--- The records Enclosed Below ---
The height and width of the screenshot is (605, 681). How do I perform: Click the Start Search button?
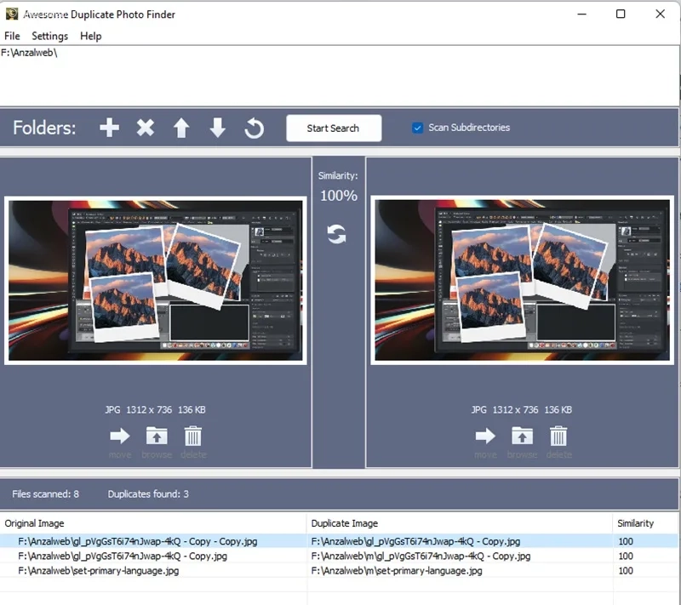334,128
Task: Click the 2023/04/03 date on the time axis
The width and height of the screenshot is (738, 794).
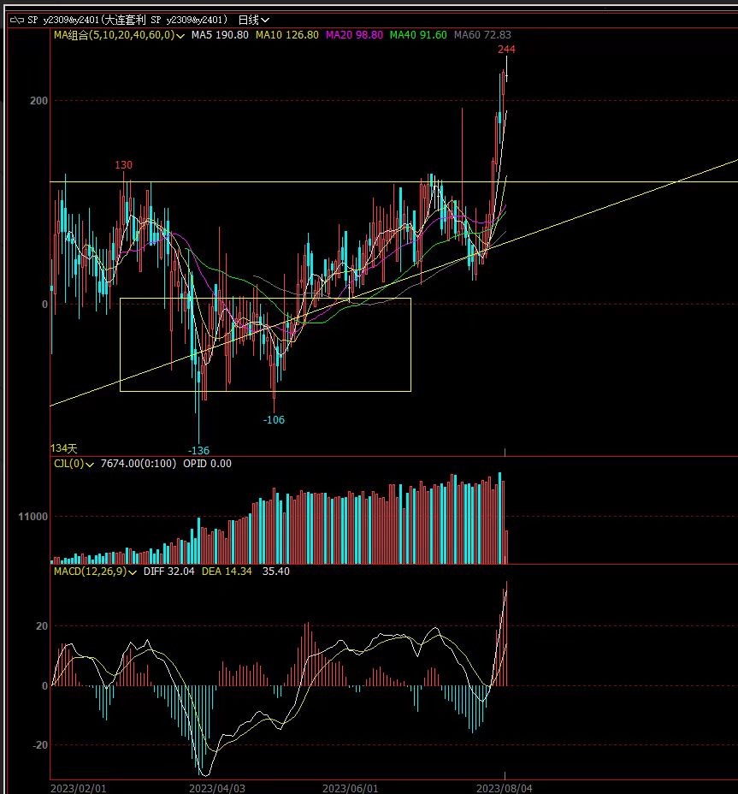Action: (x=217, y=787)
--- End of Enclosed The records ---
### Exercise brief
Verbatim, write out the line containing "Task: Click the" and all later lines through the end of the records, leaving every picture out.

### Output for this exercise
Task: Click the 2023/04/03 date on the time axis
The width and height of the screenshot is (738, 794).
Action: (x=217, y=787)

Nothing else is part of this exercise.